Si vous êtes là, c'est que ce film vous intrigue...
Un film comme ça, c'est sur, on peut le qualifier de
Pas banal...
Et bien plus encore. D'ailleurs, si vous voulez savoir ce que j'ai pensé du film
Regardez la première lettre de chaque ligne de cette intro et vous le saurez.


On aurait pu appeler ce film "Du pouvoir du désoeuvrement".
David Robert Mitchell créé une oeuvre basée sur un ensemble de références, de clichés et d'attentes pour mener à bien un exercice qui est loin d'être évident: la construction d'un complot qui tient la route. Et cette réussite tient à mon sens à deux éléments en particulier.


D'une part, la caractérisation du personnage principal et la relation qu'il entretient avec son environnement. On suit Andrew Garfield, qui façonne ici un portrait magnifique de loser désoeuvré. D'où l'idée que je trouve brillante: C'est parce qu'il est désoeuvré, qu'il n'a rien de mieux à faire, qu'il passe littéralement son temps à fureter à droite à gauche, à se demander s'il y a un message caché dans "une famille en or", qu'il peut tenter de dérouler la pelote de fils du complot qu'il croit découvrir. Tous ses défauts (lâcheté, irresponsabilité, inconstance...) se transforment en qualités. Ce grand enfant n'a rien d'autre à faire que de suivre les indices qui lui tombent dans le creux de la main et s'investir dans la résolution du mystère qui le dérange: celui de la disparition de la voisine sur laquelle il a flashé. Pour montrer cette originalité, on peut faire une comparaison rapide: le personnage est assez proche du Dude de "The Big Lebowski", mais le Dude est entraîné dans l'histoire malgré lui, et malgré ses défauts, il s'en sort. Ici, ce sont bien les défauts du protagoniste qui le rendent parfaitement équipé pour résoudre ce mystère.

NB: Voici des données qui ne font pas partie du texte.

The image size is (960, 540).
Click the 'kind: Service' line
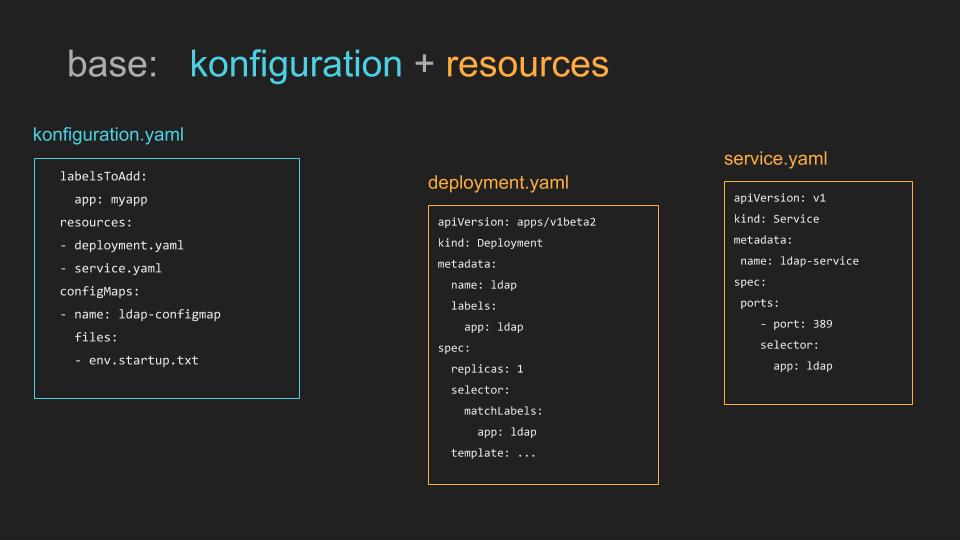pyautogui.click(x=776, y=219)
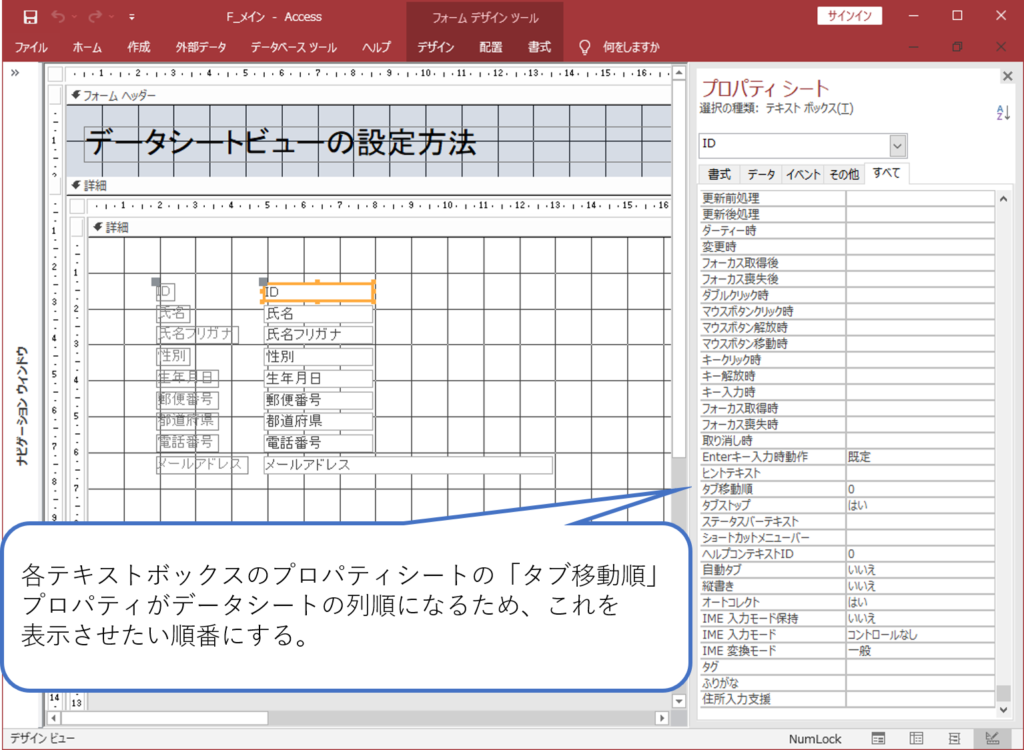This screenshot has height=750, width=1024.
Task: Sort properties with the A-Z sort icon
Action: (x=1003, y=113)
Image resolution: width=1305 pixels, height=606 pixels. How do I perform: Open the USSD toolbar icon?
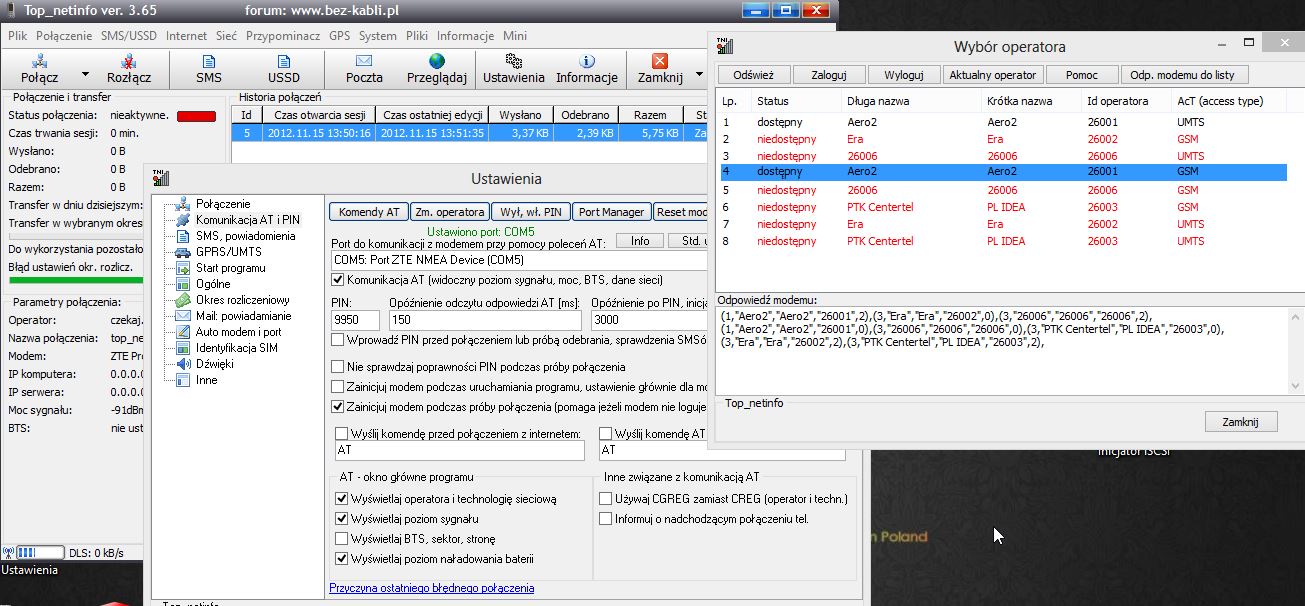pyautogui.click(x=283, y=63)
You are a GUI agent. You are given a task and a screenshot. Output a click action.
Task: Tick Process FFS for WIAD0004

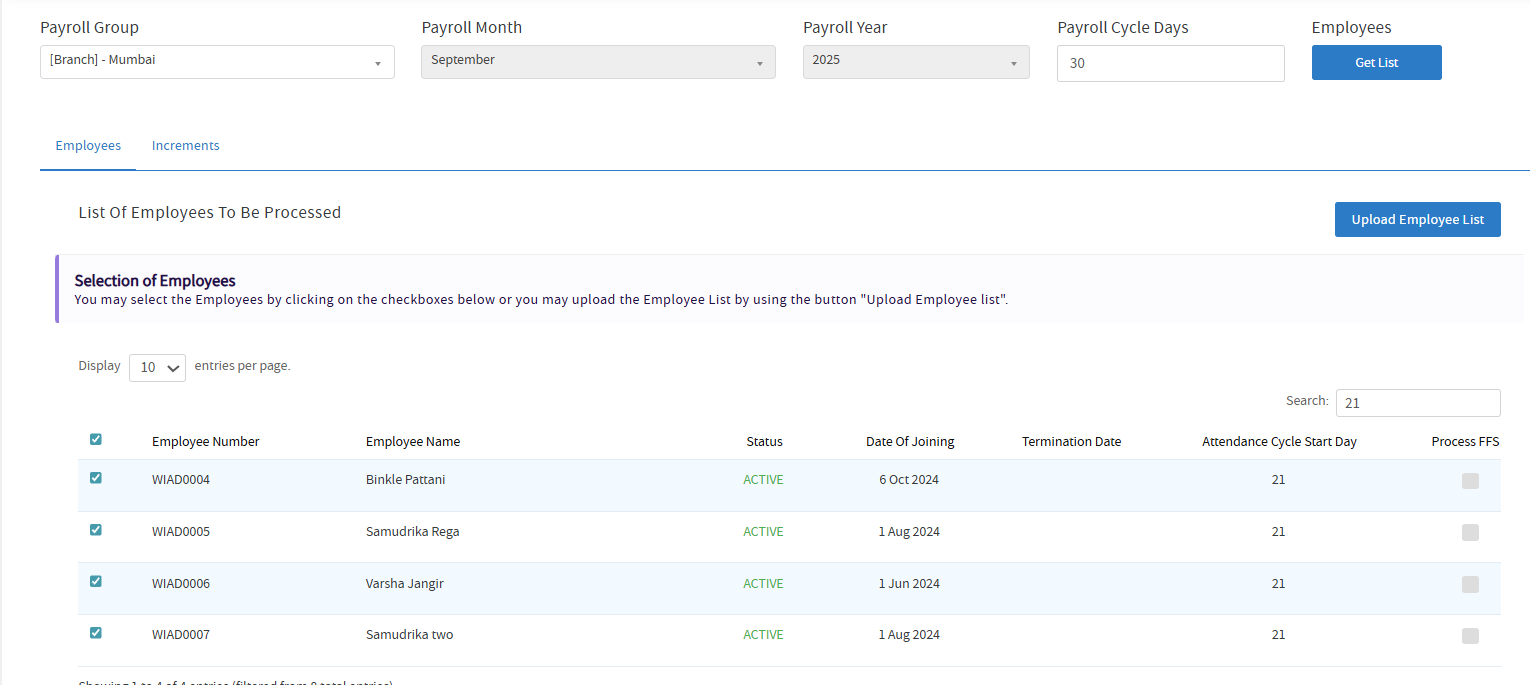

D'autre part, l'utilisation de références pour construire le film. On peut en lister quelques unes pour donner une idée de l'atmosphère: On est quelque part entre le "The Long Goodbye" de Robert Altman, le "Body Double" de Brian De Palma, "Rear Window" d'Alfred Hitchcock & "Inherent vice" de Paul T. Anderson. A cela s'ajoute l'ensemble des références pop culture de manière générale dans le film et qui viennent nourrir la paranoïa du protagoniste.


Ce qui ne veut pas dire que R. Mitchell ne créé pas un univers qui lui est propre: comme dans "It Follows", il utilise l'idée de rumeur, de légende urbaine pour construire ses propres mythes (d'ailleurs son premier film s'intitule "The Myth of the American Sleepover"). Et c'est là que la conjugaison entre pop culture et les mythes construits par Mitchell fonctionne: son héros est une "antenne" à signaux. Il les capte donc dans l'ensemble de cette culture (magasines de JV vintage, boîtes de céréales, émission TV culte, ...) et les mythes spécifiques au récit (Chut chut pas de spoil). Cet ancrage permet de passer outre un risque commun aux films de complot: un univers qui n'existe qu'en référence à lui même, sans liens au monde vécu par la plupart des mortels.


Ici, je peux suivre des fils narratifs, pas nécessairement jusqu'au bout, mais suffisamment pour comprendre qu'un monde souterrain existe, régi par ses propres règles certes, mais dont les ramifications touchent "notre monde à nous". Personnellement, ça m'a aidé à suivre Andrew Garfield embrasser ses tendances paranoïaques, si chères à ce genre de cinéma.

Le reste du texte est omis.